### Reading passage:

════════════════════

It's important to emphasize that the Servo developers don't consider the fact that Rust is memory-safe to be an excuse to skimp on proven approaches to application security. Servo will still utilize multi-process architecture and sandboxing in order to provide defense-in-depth.
Remember that the goal of Servo is not just to be as safe as modern engines, but to be far safer (while also being twice as fast!).
> not just to be as safe as modern engines, but to be far safer
A worthy goal! However, I'm still concerned. If the project is sufficiently secure without multi-process, adding layers only increases the surface area for attack vectors. Sandboxing not only increases the surface area of your (now) multiple processes, but also introduces the OS layer as an arbiter of communication between them, which we can safely assume does not have memory safety guarantees (though is probably quite hardened).
Of course, the developers would not claim that Servo is "sufficiently secure" right now, especially since (as brson mentioned) it still includes C & C++ source. My point is, sandboxing can be a huge win in terms of security, especially for now; but any complex feature has tradeoffs and the efficacy of those tradeoffs may not continue to hold through the future and should remain open to consideration.
I don't see how a lack of sandboxing would decrease your attack surface, since you need to communicate with the OS somehow. A sandbox just moderates that communication.
I also don't understand "If the project is sufficiently secure without multi-process, adding layers only increases the surface area". The point of layers is that each one needs to be breached in order to craft a full exploit. If one layer is sufficiently secure without multi-process then in the worst case your defense-in-depth is merely redundant, regardless of the attack surface of the remaining layers (though obviously "sufficiently secure" is fairly impossible to prove).
If there is a bug in the mechanism used to ferry messages between the two processes, as that mechanism lives in the kernel, only that one mechanism needs to be breached to attack the computer: sometimes, "layers" are more like a "chain", which are only as strong as the weakest "link". (However, that is much less likely than an issue in the native GUI components, or the apparently non-negligible amount of unsafe C/C++ and JIT'd code used by Servo.)
That's essentially a detail of the Windows sandbox implementation. Servo's sandboxing story is Rust's gaol library [1], which has no support for Windows yet, but any multiprocess deployment on Windows would want to be accompanied by a sandbox utilizing those kinds of features.
Maybe I don't understand what you're asking, but when I think of embedding I think of the embedded component running in my process. Is that not the case with chormium? If it's its own process how do you interact with it?
It's entirely possible to make a multiprocess browser engine with a clean embedding API. WebKit does it, for instance. You can use WKWebView to pretty easily make your own process-per-tab browser.
Tangential question: Is it possible to parallelize constraint-based layouts?
Update: There is paper[1] describing layout parallelization with 80x performance increases. However, I'm not sure it works on constraint-based layouts, such as GSS[2].

════════════════════

### Work required:
Transcribe word for word the passage of the Servo discussion above between "I don't see" and "impossible to prove).", inclusive.

### Data segment:

════════════════════

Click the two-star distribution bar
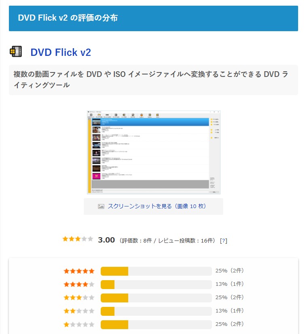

════════════════════

### Expected answer:
I don't see how a lack of sandboxing would decrease your attack surface, since you need to communicate with the OS somehow. A sandbox just moderates that communication.
I also don't understand "If the project is sufficiently secure without multi-process, adding layers only increases the surface area". The point of layers is that each one needs to be breached in order to craft a full exploit. If one layer is sufficiently secure without multi-process then in the worst case your defense-in-depth is merely redundant, regardless of the attack surface of the remaining layers (though obviously "sufficiently secure" is fairly impossible to prove).